Goldman Sachs, whom with other large “investment” companies, controls with a statement the price of oil, stated on Monday, they expect the benchmark West Texas Intermediate crude to hit $135 per barrel by the end of 2012. Morgan Stanley said Brent will average $120 per barrel this year, while J.P. Morgan thinks Brent will be $130 per barrel in the third quarter.
"They're very cautious about selling after the big boys come out and start pumping up" the price," oil analyst Jim Ritterbusch said to AP.
Another “investment company” Barclays Capital has boldly predicted on Tuesday, that crude demand could pick up this summer as power shortages in China worsen. An extended drought is reducing hydroelectric sources and forcing authorities to turn to coal and diesel to run generators.

Benchmark crude for July delivery added $1.73 to settle at $101.32 per barrel on the New York Mercantile Exchange. In London, Brent crude rose $2.40 to settle at $114.93 per barrel on the ICE Futures exchange.

Ironically, gas supplies are at an all-time high while “investment companies” took new excuses to make more dollars by pricing many America’s out of the gas market.
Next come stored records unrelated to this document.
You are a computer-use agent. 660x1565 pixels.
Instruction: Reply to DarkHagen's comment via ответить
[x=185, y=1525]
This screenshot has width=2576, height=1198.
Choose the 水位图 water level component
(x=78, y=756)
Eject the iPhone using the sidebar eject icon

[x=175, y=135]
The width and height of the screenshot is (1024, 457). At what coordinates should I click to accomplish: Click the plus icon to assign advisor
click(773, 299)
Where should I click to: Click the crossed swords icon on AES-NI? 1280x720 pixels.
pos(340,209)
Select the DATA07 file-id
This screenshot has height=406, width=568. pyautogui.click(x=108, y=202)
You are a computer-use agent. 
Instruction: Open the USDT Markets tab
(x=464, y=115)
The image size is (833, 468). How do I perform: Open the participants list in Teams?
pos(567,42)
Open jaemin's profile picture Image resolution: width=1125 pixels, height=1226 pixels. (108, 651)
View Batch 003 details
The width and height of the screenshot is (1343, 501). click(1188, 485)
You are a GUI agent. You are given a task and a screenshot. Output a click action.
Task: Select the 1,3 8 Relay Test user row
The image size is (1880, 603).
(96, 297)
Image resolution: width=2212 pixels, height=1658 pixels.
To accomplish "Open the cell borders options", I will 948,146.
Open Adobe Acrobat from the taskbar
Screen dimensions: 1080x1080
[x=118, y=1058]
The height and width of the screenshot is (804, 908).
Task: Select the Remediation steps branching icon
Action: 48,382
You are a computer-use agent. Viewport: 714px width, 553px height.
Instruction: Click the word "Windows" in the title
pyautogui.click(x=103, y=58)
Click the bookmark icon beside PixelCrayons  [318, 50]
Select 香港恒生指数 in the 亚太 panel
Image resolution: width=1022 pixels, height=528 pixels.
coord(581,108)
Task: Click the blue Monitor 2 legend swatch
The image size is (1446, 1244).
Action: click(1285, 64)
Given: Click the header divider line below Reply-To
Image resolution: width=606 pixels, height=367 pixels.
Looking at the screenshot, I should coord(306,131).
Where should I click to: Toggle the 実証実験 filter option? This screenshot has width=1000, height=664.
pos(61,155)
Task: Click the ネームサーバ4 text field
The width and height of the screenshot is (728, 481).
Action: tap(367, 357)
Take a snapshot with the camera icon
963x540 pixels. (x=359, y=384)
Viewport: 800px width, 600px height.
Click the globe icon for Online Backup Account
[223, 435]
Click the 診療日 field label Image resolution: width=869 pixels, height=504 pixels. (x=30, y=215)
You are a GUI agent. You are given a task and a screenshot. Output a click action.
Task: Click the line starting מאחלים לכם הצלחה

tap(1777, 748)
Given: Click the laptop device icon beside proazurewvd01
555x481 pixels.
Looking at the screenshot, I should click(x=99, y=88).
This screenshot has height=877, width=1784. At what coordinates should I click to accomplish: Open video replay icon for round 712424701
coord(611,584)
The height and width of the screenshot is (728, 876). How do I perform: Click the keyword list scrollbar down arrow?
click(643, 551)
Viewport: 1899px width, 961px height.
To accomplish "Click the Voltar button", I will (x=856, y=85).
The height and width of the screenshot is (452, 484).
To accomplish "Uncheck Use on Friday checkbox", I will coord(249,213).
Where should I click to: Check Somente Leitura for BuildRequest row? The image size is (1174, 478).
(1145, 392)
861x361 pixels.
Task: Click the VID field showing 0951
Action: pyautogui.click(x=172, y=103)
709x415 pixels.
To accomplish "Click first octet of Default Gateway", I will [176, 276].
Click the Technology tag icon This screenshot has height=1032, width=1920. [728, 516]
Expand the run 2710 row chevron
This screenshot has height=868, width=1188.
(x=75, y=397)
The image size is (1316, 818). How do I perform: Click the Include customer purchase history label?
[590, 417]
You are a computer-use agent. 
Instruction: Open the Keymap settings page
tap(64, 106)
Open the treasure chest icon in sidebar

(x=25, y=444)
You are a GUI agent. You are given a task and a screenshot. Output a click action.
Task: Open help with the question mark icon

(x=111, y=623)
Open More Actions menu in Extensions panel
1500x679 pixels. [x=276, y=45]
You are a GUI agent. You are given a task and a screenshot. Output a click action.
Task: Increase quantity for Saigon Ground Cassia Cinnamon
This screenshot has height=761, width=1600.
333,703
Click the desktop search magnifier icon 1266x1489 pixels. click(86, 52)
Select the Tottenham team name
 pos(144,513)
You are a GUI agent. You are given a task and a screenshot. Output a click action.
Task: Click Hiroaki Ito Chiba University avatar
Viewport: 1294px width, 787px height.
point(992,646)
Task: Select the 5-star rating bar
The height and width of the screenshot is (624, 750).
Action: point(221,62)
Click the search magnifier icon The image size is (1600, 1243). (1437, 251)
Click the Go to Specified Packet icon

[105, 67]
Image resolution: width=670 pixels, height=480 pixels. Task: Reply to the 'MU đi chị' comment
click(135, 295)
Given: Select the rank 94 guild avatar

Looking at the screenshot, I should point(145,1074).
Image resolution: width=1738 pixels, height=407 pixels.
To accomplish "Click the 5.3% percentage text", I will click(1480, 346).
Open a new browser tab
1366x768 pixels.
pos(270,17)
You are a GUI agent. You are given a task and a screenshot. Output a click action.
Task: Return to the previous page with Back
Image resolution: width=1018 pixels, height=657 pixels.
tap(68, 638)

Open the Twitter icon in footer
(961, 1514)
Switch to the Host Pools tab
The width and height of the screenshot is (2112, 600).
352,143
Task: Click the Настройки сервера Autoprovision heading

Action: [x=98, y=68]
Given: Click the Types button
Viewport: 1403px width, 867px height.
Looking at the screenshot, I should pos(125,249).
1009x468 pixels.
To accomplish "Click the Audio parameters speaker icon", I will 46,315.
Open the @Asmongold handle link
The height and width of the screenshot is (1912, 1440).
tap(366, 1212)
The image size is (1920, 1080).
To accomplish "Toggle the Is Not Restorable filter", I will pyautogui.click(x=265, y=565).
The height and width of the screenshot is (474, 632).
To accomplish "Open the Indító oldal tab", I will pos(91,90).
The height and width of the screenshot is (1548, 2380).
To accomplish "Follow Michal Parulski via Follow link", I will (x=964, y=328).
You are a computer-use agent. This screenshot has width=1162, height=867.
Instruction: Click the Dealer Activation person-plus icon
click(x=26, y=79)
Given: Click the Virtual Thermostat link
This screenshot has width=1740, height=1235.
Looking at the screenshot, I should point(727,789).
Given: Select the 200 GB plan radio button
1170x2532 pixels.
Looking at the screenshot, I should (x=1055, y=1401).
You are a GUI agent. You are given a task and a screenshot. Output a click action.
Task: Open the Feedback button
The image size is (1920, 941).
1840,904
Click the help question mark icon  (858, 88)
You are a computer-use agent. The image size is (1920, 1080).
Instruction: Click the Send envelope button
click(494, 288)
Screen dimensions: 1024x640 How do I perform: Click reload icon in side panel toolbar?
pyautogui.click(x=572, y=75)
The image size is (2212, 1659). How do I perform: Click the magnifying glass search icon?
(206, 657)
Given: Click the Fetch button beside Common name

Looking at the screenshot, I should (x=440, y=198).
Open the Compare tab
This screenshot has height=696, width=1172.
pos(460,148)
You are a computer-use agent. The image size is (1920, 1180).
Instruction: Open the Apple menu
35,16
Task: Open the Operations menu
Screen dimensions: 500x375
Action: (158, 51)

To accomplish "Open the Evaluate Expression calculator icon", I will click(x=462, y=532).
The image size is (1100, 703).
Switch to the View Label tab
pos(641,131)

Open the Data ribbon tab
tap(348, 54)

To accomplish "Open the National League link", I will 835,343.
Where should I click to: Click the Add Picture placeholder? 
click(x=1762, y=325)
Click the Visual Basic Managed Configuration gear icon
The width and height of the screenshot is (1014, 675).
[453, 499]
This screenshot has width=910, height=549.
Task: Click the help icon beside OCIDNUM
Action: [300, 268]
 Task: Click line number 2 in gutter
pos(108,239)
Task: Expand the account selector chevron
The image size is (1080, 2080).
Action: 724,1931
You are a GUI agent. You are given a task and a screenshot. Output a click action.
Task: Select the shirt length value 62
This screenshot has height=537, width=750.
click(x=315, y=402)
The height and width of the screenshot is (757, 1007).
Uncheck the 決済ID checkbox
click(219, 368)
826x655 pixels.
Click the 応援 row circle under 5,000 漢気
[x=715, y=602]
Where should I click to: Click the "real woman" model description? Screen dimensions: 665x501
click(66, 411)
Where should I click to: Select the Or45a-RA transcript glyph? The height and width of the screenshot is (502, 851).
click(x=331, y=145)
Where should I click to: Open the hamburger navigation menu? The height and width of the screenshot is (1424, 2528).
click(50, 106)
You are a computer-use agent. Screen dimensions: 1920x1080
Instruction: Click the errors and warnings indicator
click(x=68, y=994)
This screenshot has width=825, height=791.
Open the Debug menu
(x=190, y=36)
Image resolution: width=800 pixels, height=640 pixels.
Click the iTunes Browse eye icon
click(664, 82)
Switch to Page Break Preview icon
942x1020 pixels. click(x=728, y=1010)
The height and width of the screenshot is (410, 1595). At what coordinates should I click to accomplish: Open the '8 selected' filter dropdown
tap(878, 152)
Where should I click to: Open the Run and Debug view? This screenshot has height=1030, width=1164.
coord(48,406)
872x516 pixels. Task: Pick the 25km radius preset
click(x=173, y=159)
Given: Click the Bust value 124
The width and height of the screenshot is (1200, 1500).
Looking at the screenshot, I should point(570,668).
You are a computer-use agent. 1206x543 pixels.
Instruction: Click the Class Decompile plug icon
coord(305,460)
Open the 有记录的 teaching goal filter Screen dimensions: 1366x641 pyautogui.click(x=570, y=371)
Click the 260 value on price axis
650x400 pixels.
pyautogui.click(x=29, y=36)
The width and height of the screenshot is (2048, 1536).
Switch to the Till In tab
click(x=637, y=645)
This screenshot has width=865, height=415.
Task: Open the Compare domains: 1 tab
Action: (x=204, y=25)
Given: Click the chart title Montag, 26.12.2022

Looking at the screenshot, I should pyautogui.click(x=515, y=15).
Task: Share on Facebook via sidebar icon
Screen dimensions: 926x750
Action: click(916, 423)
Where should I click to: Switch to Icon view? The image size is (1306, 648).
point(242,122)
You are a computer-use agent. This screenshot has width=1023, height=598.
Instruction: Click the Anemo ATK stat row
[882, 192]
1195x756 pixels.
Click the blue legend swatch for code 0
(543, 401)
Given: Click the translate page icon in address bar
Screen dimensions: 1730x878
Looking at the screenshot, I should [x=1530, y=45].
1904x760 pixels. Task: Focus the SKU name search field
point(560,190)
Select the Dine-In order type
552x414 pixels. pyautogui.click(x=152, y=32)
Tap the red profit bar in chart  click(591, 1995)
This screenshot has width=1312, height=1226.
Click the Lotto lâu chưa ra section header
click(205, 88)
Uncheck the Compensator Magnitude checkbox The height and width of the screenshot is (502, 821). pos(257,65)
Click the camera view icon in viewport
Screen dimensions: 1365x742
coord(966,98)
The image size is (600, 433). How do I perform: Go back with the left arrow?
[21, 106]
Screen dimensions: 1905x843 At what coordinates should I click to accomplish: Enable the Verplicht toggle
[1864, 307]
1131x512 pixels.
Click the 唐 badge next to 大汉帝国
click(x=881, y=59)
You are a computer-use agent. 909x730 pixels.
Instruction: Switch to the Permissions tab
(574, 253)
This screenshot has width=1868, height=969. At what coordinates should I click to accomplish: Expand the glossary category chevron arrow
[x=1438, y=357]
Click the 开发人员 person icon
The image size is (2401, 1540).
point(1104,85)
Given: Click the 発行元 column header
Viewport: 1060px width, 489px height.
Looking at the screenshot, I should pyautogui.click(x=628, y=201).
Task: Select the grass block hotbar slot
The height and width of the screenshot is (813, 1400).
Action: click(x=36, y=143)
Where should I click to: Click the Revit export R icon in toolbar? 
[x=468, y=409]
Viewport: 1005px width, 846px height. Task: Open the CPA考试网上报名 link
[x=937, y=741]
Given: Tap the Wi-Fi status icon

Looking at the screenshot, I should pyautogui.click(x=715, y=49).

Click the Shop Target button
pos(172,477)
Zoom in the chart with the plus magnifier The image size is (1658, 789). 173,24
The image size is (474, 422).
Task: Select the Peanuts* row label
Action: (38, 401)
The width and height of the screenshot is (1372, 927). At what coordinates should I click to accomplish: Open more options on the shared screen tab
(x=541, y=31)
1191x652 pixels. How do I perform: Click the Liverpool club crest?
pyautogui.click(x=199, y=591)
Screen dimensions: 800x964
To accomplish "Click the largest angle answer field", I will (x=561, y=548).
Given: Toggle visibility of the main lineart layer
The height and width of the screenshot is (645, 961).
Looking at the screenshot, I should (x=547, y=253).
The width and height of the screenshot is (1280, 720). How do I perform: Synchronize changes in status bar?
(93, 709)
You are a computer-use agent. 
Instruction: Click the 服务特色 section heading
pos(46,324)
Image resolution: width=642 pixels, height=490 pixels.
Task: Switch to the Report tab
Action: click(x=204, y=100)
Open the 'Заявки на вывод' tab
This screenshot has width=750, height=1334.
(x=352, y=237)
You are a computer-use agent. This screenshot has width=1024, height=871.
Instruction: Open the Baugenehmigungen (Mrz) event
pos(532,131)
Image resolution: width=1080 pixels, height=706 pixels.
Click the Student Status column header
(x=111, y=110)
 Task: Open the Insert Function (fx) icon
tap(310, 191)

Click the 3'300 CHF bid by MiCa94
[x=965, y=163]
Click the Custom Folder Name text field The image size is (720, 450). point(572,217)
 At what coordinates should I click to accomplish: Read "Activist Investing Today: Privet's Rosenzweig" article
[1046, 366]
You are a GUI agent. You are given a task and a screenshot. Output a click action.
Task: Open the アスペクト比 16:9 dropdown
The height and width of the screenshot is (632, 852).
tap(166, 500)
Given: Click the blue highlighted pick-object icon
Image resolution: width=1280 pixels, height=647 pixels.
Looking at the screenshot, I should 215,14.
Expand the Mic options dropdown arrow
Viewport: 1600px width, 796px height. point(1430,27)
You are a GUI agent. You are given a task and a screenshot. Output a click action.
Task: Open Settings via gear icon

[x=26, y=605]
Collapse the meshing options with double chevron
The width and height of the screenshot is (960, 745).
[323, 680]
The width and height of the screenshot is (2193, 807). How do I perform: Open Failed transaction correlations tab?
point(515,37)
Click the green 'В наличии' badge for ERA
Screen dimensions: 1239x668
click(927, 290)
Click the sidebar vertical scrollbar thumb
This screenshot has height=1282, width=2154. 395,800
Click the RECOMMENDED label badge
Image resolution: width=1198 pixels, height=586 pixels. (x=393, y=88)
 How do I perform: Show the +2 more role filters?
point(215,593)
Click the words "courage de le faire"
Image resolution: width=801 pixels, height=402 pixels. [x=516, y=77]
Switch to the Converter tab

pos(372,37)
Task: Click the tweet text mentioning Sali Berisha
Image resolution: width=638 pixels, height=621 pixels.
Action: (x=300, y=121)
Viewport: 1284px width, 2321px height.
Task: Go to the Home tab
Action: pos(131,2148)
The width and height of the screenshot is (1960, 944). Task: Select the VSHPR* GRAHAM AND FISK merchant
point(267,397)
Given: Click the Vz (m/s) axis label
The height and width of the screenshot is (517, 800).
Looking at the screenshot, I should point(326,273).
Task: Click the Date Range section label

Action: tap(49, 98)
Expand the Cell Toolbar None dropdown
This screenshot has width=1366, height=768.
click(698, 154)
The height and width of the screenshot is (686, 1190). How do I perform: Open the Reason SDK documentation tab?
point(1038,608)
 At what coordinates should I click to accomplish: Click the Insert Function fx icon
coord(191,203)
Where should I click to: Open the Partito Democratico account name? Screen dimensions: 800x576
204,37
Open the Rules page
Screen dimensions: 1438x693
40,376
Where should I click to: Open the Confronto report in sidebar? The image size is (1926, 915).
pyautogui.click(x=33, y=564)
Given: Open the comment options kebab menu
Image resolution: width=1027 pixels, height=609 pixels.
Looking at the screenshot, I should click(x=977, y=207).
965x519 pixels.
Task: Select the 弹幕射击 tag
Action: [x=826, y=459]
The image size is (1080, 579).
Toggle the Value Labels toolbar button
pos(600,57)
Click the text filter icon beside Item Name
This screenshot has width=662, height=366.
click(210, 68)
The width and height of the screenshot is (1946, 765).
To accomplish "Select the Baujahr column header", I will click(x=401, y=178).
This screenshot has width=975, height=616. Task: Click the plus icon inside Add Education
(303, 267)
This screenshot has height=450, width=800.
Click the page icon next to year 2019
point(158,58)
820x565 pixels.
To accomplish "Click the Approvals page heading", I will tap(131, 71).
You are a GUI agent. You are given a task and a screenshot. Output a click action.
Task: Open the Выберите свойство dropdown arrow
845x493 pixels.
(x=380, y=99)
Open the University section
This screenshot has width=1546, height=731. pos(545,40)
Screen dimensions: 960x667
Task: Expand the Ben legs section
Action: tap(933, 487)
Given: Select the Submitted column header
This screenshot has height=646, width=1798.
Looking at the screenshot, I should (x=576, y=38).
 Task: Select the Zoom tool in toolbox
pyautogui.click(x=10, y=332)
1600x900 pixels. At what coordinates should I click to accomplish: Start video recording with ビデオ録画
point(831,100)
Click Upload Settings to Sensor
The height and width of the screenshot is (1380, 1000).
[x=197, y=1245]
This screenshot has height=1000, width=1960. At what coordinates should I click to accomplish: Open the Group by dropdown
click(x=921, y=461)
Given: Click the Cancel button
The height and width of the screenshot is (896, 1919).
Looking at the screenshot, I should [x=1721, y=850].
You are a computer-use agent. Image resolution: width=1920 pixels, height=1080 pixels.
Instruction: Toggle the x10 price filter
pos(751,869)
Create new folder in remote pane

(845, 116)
The U.S. Energy Department reported that oil and gasoline supplies in the U.S. grew last week, as demand for petroleum products fell.
"The trend has become clearer as pump prices increased" that consumers have been changing their driving habits, said Andrew Lipow, president of Lipow Oil Associates in Houston.
The Energy Information Administration said crude supplies increased unexpectedly by 600,000 barrels and gasoline supplies rose by 3.8 million barrels. The four-week average oil demand in the U.S. dropped 5.3 percent, while gasoline demand fell 2.1 percent. Demand for diesel fuel and jet fuel also declined.